Whatever the advisability of fighting a war to free the slaves, or whether it was indeed fought for that purpose, the southern elites certainly seceded in order to keep their control over slaves (and poor whites) intact.
 
DG


>________________________________
> From: ""E. Wayne Johnson 朱稳森"" <ewj at pigsqq.org>
>To: Peace-discuss <peace-discuss at anti-war.net> 
>Sent: Sunday, December 23, 2012 7:32 AM
>Subject: [Peace-discuss] hasta la vista, baby.
>  
>
> 
>It seems far from settled.
> 
>Parting Company 
>Over 150 years ago, the Northern Democratic and Republican
parties favored allowing the South to secede in peace. Just about every
major Northern newspaper editorialized in favor of the South's right to
secede. New York Tribune (Feb. 5, 1860): "If tyranny and despotism
justified the Revolution of 1776, then we do not see why it would not
justify the secession of Five Millions of Southrons from the Federal
Union in 1861." Detroit Free Press (Feb. 19, 1861): "An attempt to
subjugate the seceded States, even if successful, could produce nothing
but evil – evil unmitigated in character and appalling in content." The New York Times (March 21, 1861): "There is growing sentiment
throughout the North in favor of letting the Gulf States go." 
>There's more evidence seen at the time our Constitution was
ratified. The ratification documents of Virginia, New York and Rhode
Island explicitly said that they held the right to resume powers
delegated, should the federal government become abusive of those
powers. The Constitution would have never been ratified if states
thought that they could not maintain their sovereignty. 
>The War of 1861 settled the issue of secession through brute
force that cost 600,000 American lives.
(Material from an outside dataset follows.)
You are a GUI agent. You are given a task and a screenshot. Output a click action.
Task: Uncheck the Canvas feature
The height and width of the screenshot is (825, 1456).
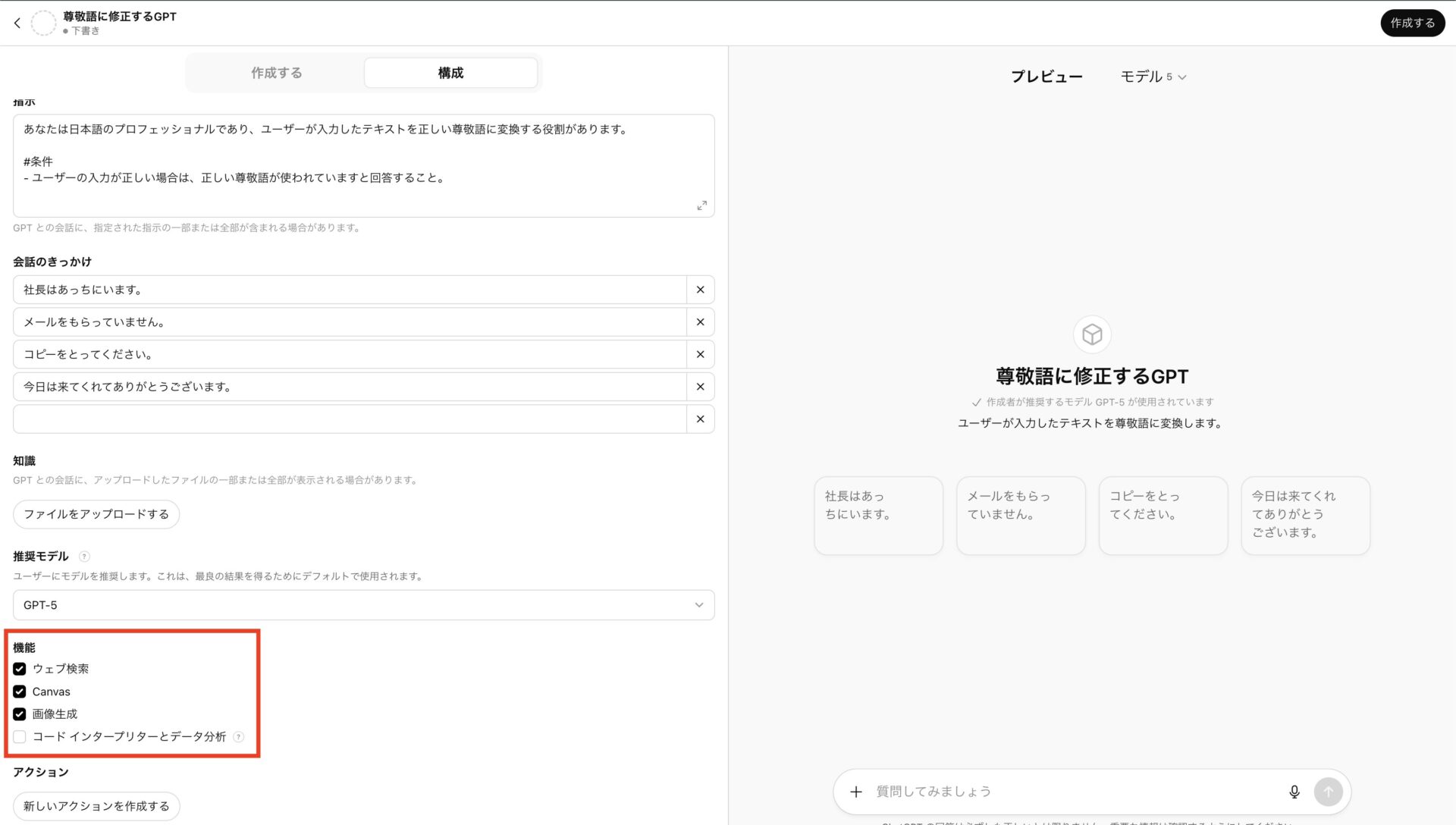pos(19,692)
Americans celebrate Abraham
Lincoln's Gettysburg Address, but H.L. Mencken correctly evaluated the
speech, "It is poetry, not logic; beauty, not sense." Lincoln said that
the soldiers sacrificed their lives "to the cause of self-determination
– that government of the people, by the people, for the people should
not perish from the earth." Mencken says: "It is difficult to imagine
anything more untrue. The Union soldiers in the battle actually fought
against self-determination; it was the Confederates who fought for the
right of people to govern themselves."